As her mood stabilised Fran found less of an impulse to write poetry and it’s been a long time since she did so. This saddens me because I loved the insight and wisdom her poems expressed, but they are red flags for mania and her health is more important to me than poetry.

Aimee’s principal diagnosis is borderline personality disorder (BPD) but she could relate Fran’s story to her own mood instability. We agreed it will be interesting to see if she adds poetry to her options for self-expression and self-care.

I don’t have a mental health diagnosis but my writing interests and outputs have changed a lot over the years. A collection of my poetry was published in 2008, but I stopped writing poetry much earlier at the age of twenty-three. Since then I have written only two poems. Ironically, the first arose in response to a period of writer’s block. The second was inspired — triggered, really — by attending my mother’s funeral in 2018.

Wandering
Wondering

How do I feel
What do I feel

Release
Relief

Re birth

Stillness
Silence

Un known
Un homed

Un tethered

Still
Calm

Centred (thank you

— Liverpool, March 26, 2018

Between 2001 and 2005 I wrote articles and short stories in the fantasy genre for Reunion: The Alternative Tolkien Society.

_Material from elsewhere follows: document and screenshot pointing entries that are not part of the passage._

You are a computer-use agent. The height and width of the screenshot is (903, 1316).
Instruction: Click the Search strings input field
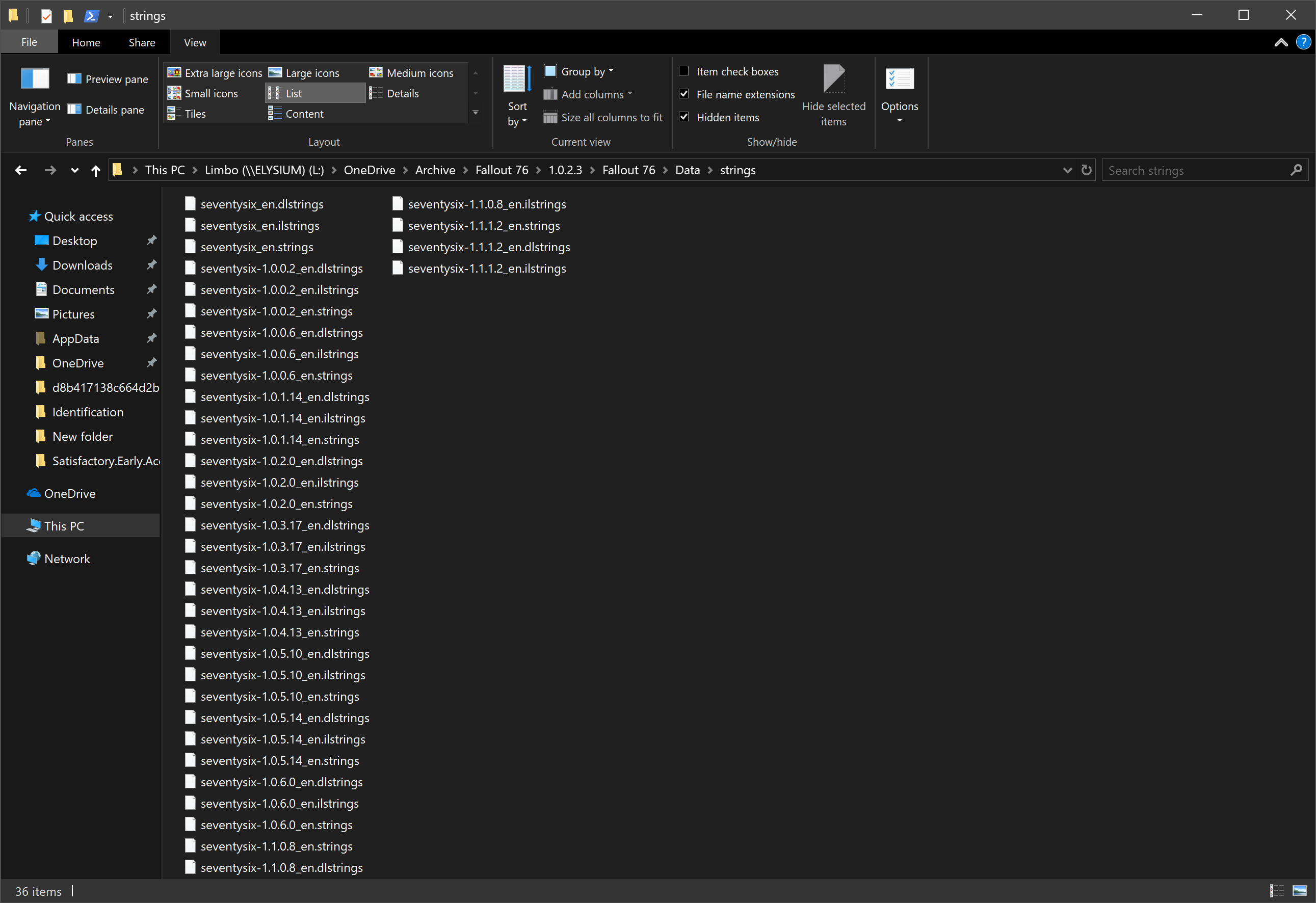(x=1195, y=170)

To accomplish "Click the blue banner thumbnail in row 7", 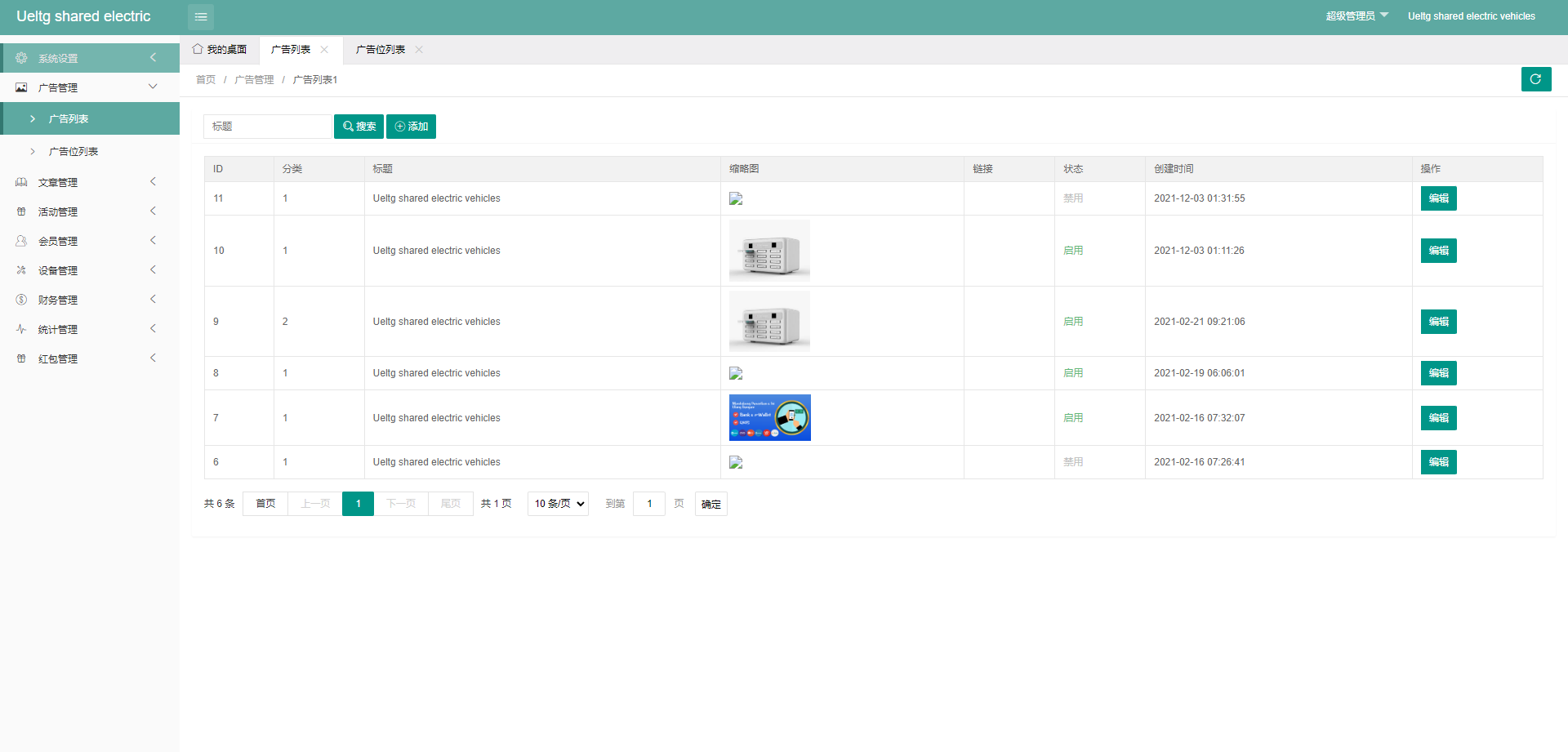I will point(769,418).
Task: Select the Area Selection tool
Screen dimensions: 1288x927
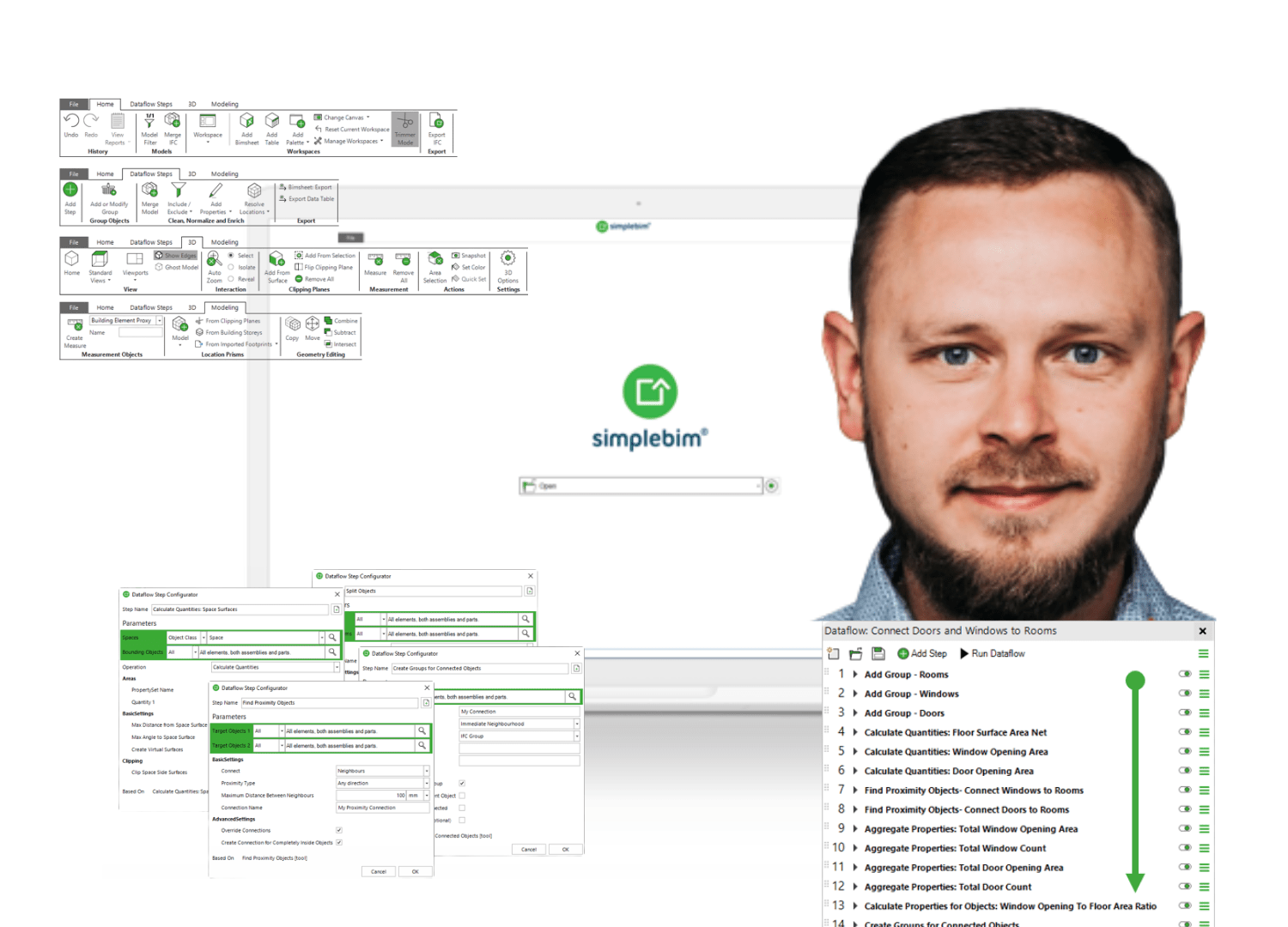Action: coord(434,260)
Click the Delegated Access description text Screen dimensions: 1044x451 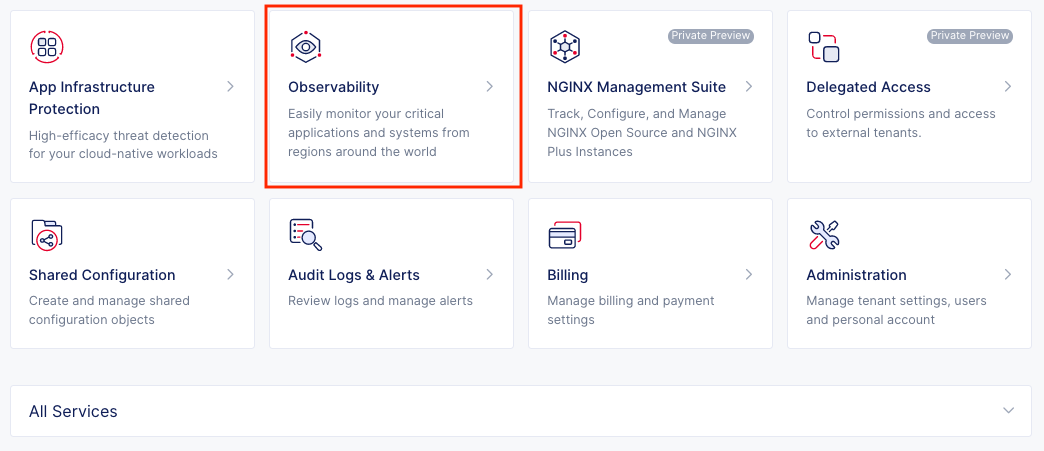click(x=900, y=123)
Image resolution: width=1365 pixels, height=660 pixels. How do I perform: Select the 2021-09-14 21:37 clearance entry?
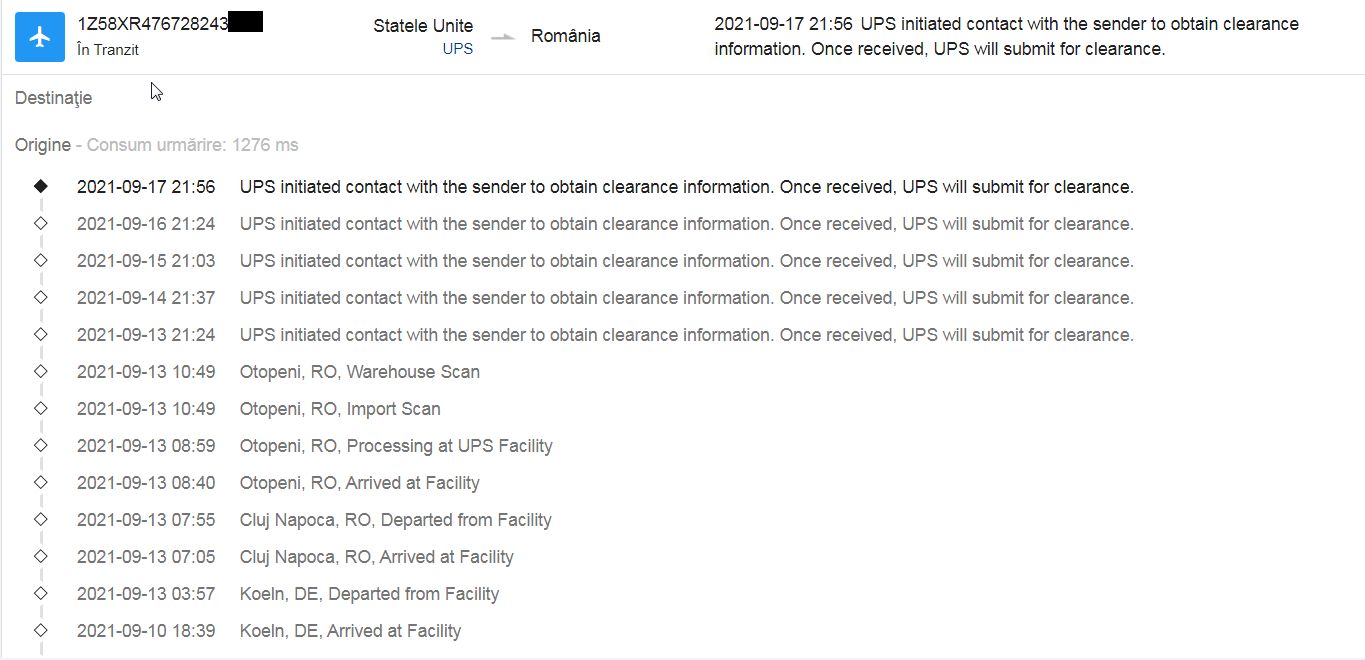pos(605,297)
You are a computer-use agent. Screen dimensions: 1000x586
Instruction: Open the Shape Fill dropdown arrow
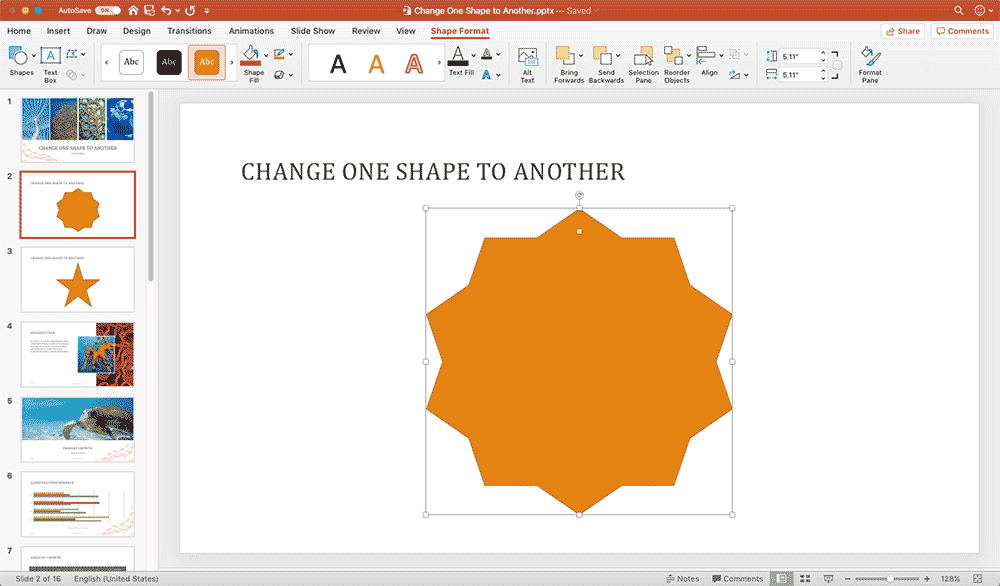click(x=265, y=56)
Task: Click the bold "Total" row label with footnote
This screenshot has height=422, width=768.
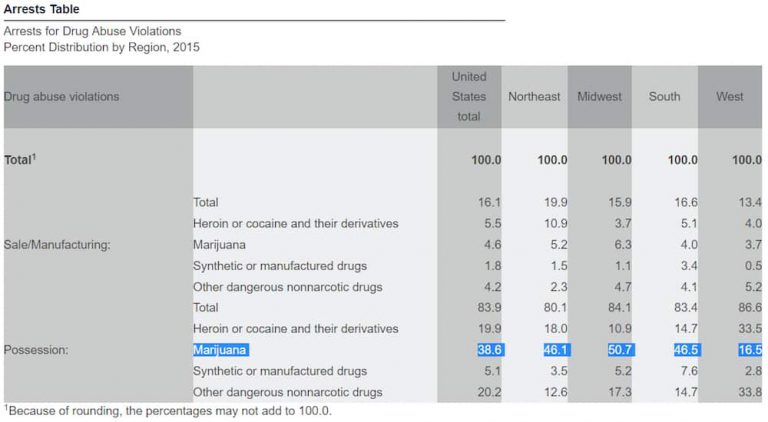Action: pos(20,160)
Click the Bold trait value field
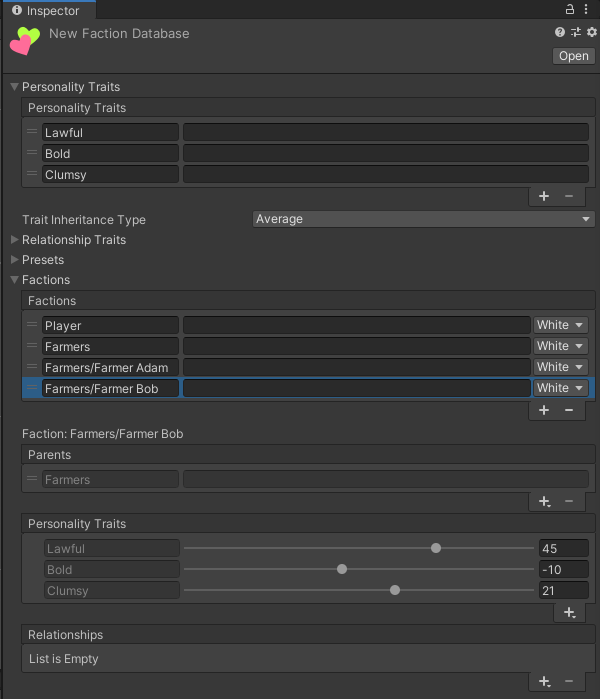This screenshot has height=699, width=600. (x=563, y=570)
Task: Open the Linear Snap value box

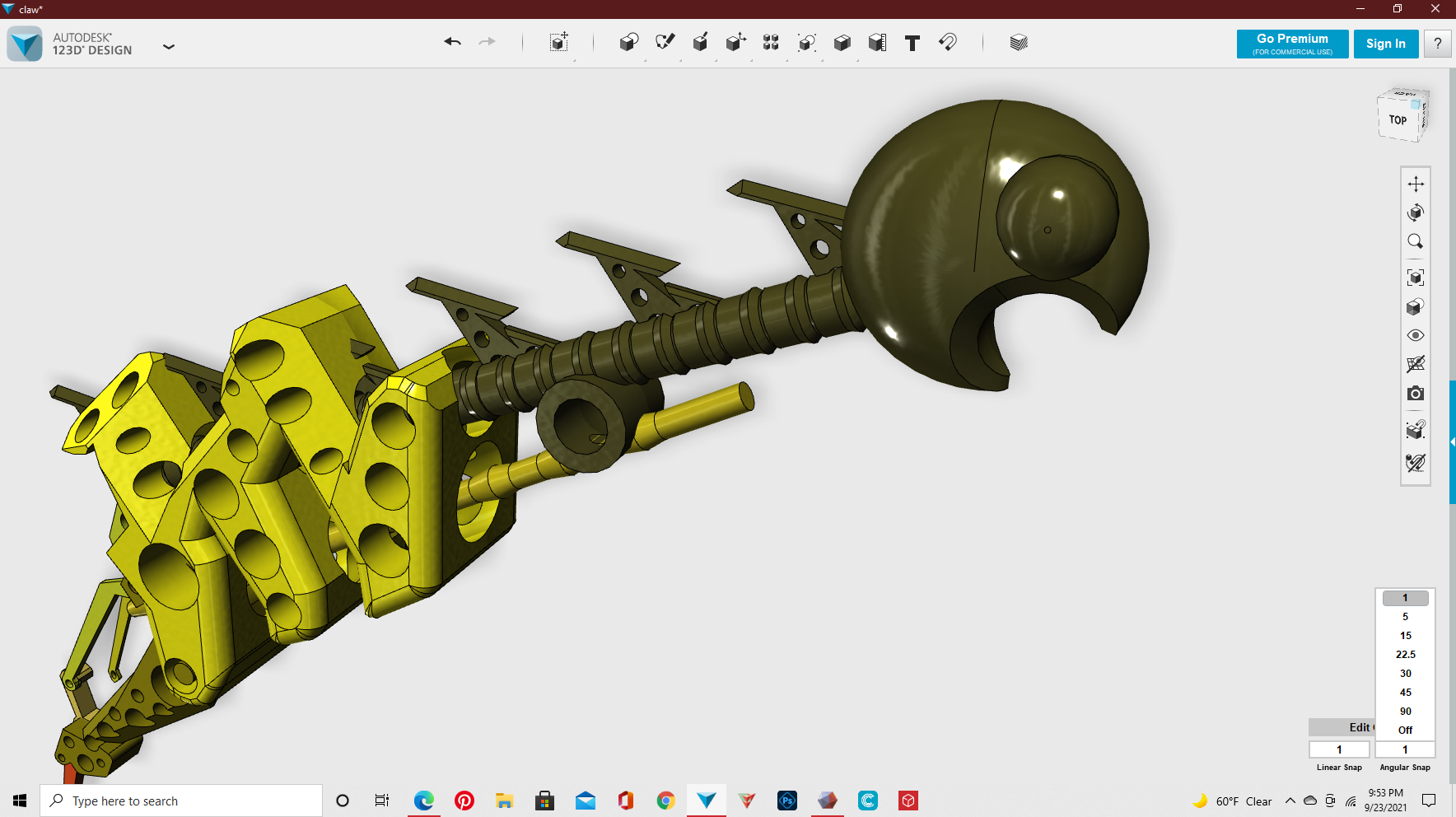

Most are still available on the society’s website. In recent years my work has been in the mental health arena; our two books High Tide, Low Tide and No One Is Too Far Away, and our blog.

Do you write poetry or prose, or do you have a different creative outlet? Has your creativity changed over time? Does it follows your moods or aspects of your mental health? We’d love to hear your experiences.